Yes! This is precisely what I have been struggling with of late. Who knew I’d find affirmation in a book on kombucha? But the book is more than that, of course, and I love that it gives me the opportunity to be kinetic in multiple ways. First, in the actual practice of reading it – it’s a lovely hard cover volume with gorgeous full color photos and crisp pages. But it’s also an imminently usable cookbook, with recipes that demystify the process of fermentation for beginners. While very well experienced with food preservation techniques like canning, dehydrating and freezing, I still consider myself very much a novice when it comes to fermentation. This book lays it out clearly – what, where, when, why and how neatly organized. And it covers all kinds of beverages – kombucha and kefir of course, but also fermented soda, wines, beers, Mexican-inspired drinks and even fermented cocktails.

My personal favorite chapter in the book is “Five-Minute Recipes” though. Instead of actually fermented these drinks yourself, you’re starting with ingredients that have already been fermented, like yogurt or raw cider. It’s a great intro to fermented drinks, and literally takes minutes. The two recipes that caught my eye especially were Switchel and sekanjabin. Switchel is an apple cider vinegar based drink, while sekanjabin is based on wine vinegar, and is typically flavored with mint. Already having the ingredients on hand for switchel, I decided to give it a whirl – the second way this book encouraged me to get kinetic. I have long been curious about switchel, having first learned of it from the Little House books, where if I recall correctly, Ma made some for Laura and Pa while they were haying in The Long Winter.
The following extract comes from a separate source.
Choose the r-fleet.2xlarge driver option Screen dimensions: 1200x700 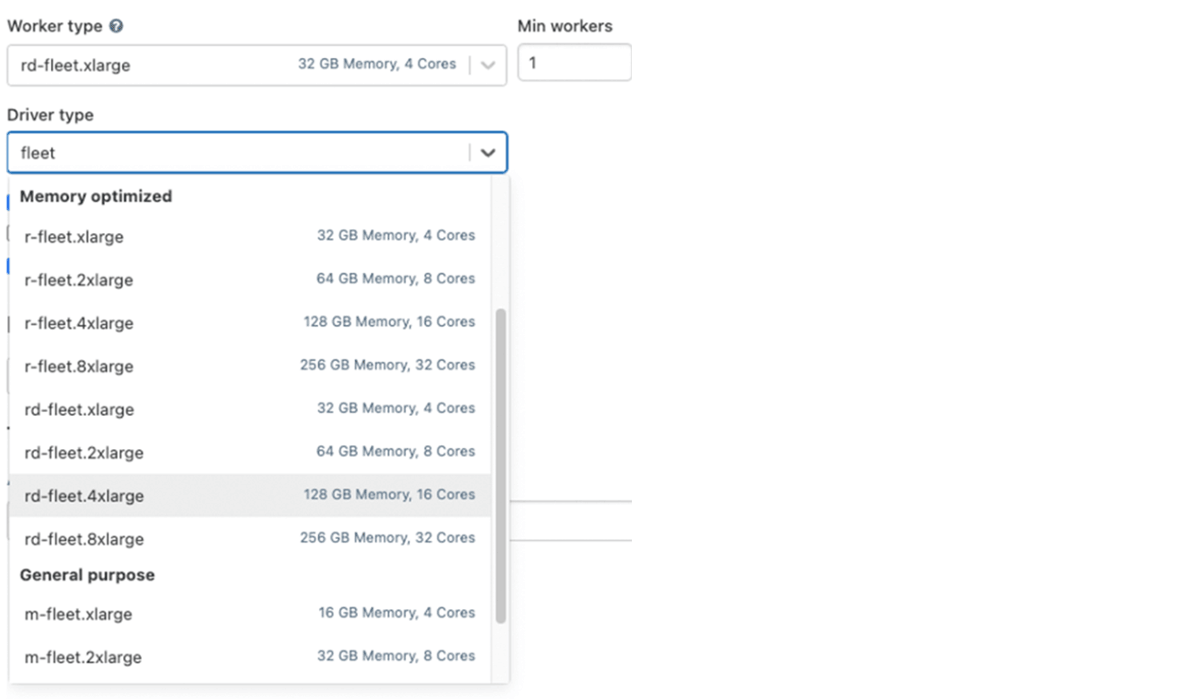coord(250,280)
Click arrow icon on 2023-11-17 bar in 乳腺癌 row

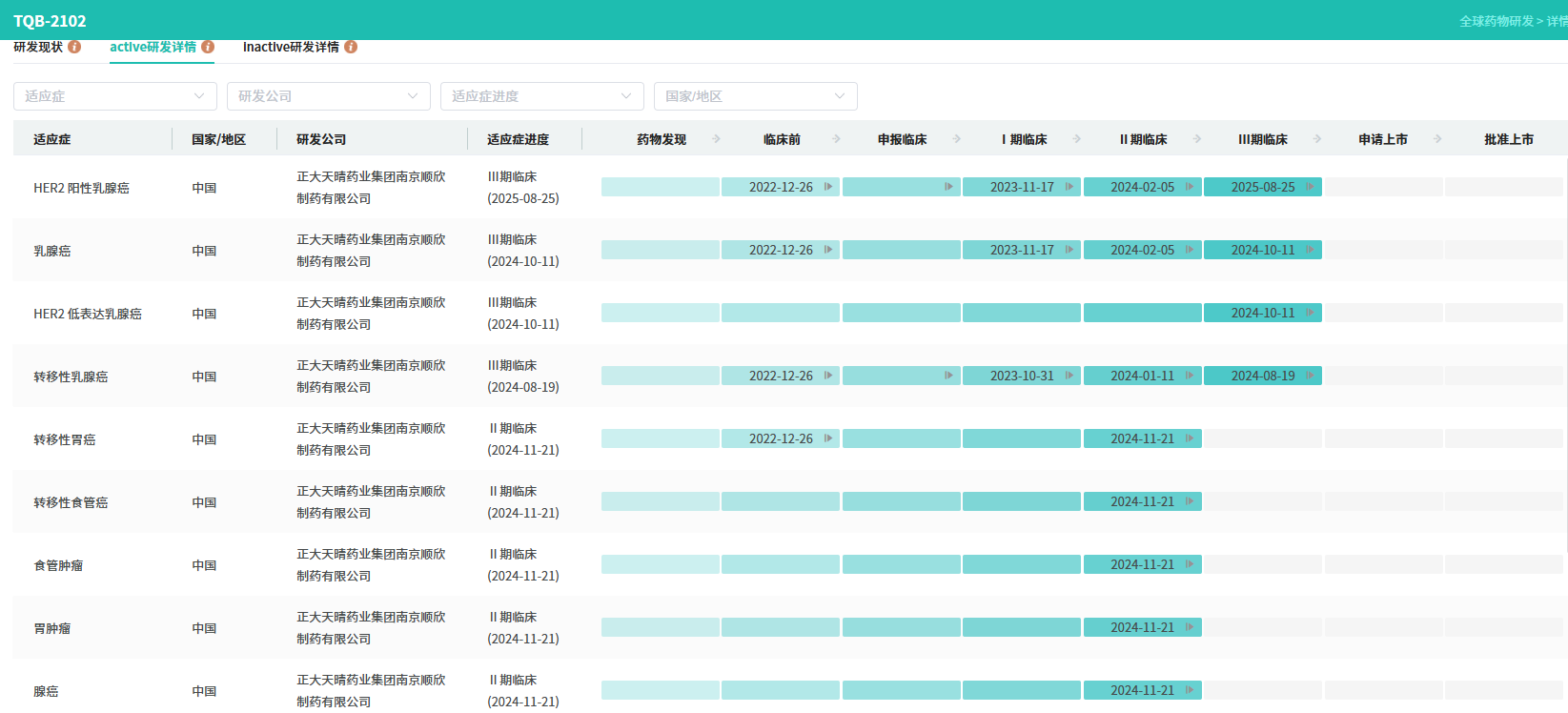[x=1069, y=250]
I also love molasses, so I decided to make mine with molasses for the sugar element. Here’s the proof of life –

switchel

The flavors need to meld a bit, then it’ll be ready to drink. I’ll get about four servings out of this quart jar. I’m excited to try the sekanjabin as well, since it’s the same concept, though I’ll wait until this summer for that one so I can use fresh mint from my herb garden in it. And I think this weekend I’ll try get my own wine vinegar going – we go through tons of since we make our own salad dressings and marinades from scratch, and it’s pricey! Making my own from a budget wine will be a lot cheaper, and then I can have it on hand in quantities larger than the 12 ounce bottles you can find at the store.
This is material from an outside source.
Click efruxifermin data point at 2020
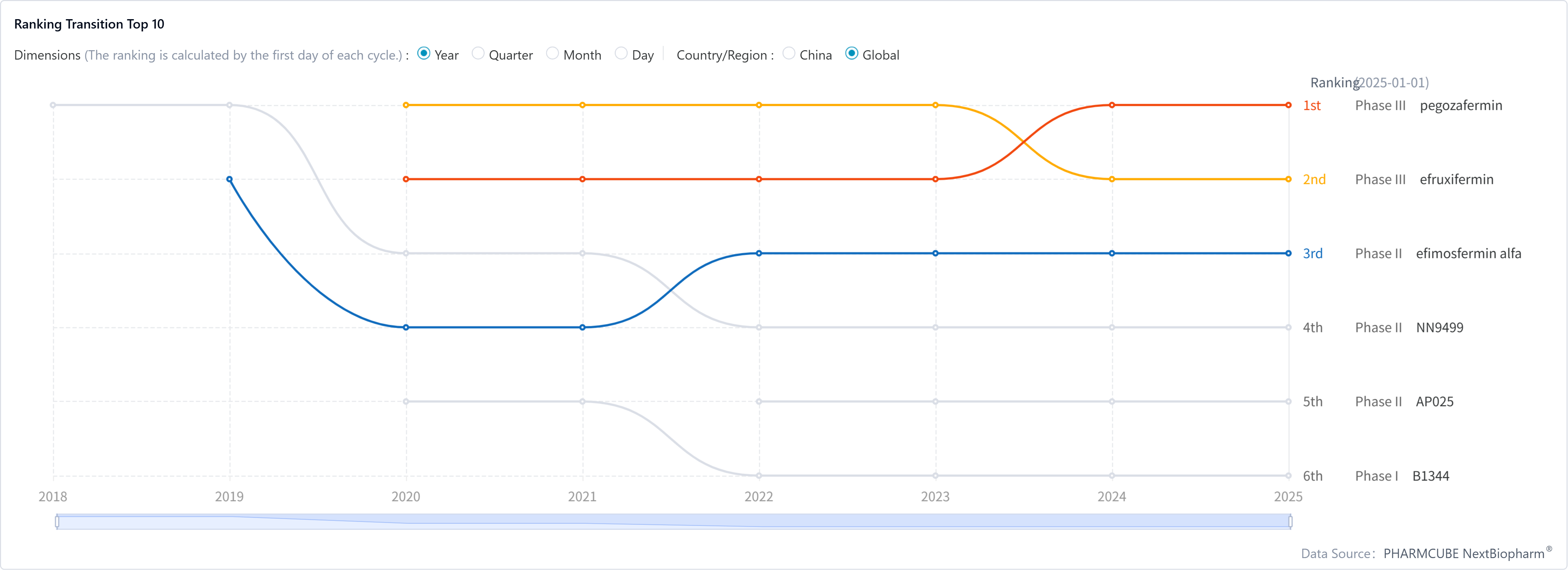Viewport: 1568px width, 570px height. coord(406,105)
If I had one criticism of this book, it would be that it’s lacking a formal works cited/bibliography. The authors are diligent about in-text citations and have included a resource section, but as a scholar, I would’ve appreciated a formal bibliography so I can dig deeper into some of the areas they presented in the early chapters on history and health benefits. But overall it was not only a great read, but a practical manual. I can see myself getting quite a bit of use out of this one. And I’m glad I followed my intuition and took some breaks from the screens this weekend. It was just what my soul needed. And now, onward to the breach!

** The fine print – I do receive review books for free from either publishing companies or their PR agencies, however I only review books I enjoy and would personally recommend, and all opinions and experiences are entirely my own.